Regulation of dendritic cell function and T cell priming by the fatty acid-binding protein AP2

Abstract

The fatty acid-binding protein (FABP) family consists of a number of conserved cytoplasmic proteins with roles in intracellular lipid transport, storage, and metabolism. Examination of a comprehensive leukocyte gene expression database revealed strong expression of the adipocyte FABP aP2 in human monocyte-derived dendritic cells (DCs). We isolated bone marrow-derived DC from aP2-deficieni mice, and showed that expression of DC cytokines including DL-12 and TNF was significantly impaired in these cells.
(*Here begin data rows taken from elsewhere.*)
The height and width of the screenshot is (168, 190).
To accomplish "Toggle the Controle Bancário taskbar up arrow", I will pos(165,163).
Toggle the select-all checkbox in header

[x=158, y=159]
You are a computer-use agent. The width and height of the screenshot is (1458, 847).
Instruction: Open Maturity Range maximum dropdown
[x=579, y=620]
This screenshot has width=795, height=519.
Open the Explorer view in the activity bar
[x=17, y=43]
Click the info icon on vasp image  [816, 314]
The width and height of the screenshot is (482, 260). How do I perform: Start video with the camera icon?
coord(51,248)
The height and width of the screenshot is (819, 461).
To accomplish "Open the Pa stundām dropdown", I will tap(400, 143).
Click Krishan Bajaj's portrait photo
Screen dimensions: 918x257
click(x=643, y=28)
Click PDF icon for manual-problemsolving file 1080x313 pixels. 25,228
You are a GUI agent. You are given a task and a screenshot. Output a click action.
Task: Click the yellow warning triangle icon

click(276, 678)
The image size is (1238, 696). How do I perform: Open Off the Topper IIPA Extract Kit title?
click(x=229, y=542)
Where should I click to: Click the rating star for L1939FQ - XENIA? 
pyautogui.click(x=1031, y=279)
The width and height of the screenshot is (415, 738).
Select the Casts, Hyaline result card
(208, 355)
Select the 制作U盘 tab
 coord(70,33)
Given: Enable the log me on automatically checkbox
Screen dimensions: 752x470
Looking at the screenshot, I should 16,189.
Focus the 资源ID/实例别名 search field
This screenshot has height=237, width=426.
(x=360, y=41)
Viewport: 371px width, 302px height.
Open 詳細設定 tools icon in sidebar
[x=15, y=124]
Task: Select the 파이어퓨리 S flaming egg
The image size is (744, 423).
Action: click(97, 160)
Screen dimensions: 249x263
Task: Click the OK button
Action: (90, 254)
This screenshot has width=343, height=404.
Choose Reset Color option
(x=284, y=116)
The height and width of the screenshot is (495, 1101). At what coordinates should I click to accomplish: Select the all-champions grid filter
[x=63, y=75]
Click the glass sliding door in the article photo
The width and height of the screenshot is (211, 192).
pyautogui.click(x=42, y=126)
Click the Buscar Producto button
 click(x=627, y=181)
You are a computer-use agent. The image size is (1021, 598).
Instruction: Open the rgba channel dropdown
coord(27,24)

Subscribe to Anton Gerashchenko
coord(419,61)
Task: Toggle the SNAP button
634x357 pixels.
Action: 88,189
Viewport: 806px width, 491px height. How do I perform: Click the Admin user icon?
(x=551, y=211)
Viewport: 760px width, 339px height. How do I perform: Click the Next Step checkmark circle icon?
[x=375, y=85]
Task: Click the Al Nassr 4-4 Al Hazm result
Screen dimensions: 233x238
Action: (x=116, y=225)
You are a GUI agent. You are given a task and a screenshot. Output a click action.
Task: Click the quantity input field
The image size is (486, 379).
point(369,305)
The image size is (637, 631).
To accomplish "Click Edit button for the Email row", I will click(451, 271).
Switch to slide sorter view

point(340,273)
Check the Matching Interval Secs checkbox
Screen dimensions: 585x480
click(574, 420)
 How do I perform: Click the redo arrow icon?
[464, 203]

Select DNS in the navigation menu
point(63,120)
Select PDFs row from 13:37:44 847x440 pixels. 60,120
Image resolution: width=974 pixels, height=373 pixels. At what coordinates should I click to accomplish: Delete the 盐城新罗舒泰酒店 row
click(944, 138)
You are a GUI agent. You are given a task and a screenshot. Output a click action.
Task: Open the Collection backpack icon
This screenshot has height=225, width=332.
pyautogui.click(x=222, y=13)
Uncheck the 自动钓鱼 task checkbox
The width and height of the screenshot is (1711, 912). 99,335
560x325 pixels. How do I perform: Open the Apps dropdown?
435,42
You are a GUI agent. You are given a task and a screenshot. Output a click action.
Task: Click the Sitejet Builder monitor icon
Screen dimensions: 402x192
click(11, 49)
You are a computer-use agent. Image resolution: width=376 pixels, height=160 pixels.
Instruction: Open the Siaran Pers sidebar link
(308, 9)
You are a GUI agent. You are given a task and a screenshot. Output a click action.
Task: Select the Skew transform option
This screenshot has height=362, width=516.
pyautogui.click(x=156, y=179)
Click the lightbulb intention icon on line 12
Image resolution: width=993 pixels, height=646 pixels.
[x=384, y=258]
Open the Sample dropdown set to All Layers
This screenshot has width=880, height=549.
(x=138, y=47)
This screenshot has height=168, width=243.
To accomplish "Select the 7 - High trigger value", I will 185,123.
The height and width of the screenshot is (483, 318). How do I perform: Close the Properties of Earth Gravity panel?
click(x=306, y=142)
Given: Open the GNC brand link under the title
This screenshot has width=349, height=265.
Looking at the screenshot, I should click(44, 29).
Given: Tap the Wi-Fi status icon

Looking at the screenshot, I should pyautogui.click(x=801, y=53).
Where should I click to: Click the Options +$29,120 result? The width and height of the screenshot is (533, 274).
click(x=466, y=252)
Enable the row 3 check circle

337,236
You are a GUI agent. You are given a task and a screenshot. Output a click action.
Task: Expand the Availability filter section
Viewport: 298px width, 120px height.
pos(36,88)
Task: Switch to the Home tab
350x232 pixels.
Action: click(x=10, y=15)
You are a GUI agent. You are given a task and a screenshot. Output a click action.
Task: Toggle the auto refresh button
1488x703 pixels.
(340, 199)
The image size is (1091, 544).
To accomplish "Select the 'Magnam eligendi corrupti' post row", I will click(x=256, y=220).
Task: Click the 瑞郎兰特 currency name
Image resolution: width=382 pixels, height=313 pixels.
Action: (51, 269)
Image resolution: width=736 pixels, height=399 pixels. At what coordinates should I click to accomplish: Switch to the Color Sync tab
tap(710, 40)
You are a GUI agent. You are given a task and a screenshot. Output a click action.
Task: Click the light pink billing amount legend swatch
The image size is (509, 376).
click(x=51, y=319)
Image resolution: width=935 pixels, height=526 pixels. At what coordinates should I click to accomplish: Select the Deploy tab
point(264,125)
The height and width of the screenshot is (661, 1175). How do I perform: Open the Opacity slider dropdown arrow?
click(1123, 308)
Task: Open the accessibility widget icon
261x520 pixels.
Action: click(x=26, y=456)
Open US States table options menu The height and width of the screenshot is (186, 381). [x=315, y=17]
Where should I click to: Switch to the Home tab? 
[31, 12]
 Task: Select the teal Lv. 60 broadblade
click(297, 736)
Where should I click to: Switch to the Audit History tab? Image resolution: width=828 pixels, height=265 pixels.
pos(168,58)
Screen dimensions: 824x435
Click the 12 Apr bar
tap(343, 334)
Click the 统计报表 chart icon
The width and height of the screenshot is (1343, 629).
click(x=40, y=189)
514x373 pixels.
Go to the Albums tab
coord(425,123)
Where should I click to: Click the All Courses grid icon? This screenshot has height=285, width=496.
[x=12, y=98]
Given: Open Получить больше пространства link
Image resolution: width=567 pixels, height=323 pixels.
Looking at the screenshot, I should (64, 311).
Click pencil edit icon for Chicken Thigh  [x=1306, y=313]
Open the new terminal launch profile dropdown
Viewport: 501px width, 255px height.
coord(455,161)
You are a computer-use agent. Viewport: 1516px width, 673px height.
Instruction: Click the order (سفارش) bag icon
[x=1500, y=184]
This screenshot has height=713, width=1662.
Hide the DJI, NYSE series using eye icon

Degradation of IκBα was also impaired in aP2-deficient DCs, indicative of reduced signaling through the IκB kinase-NF-κB pathway. The cytokine defect was selective because there was no effect on Ag uptake or expression of MHC class II, CD40, CD80, or CD86. In an MLR, aP2-deficient DCs stimulated markedly lower T cell proliferation and cytokine production than did wild-type DCs. Moreover, aP2-deficient mice immunized with keyhole limpet hemocyanin/CFA showed reduced production of IFN-γ by restimulated draining lymph node cells, suggesting a similar defect in DC function in vivo. Similarly, infection of aP2-deficient mice with the natural mouse pathogen ectromelia virus resulted in substantially lower production of IFN-γ by CD8+ T cells. Thus, FABP aP2 plays an important role in DC function and T cell priming, and provides an additional link between metabolic processes and the regulation of immune responses.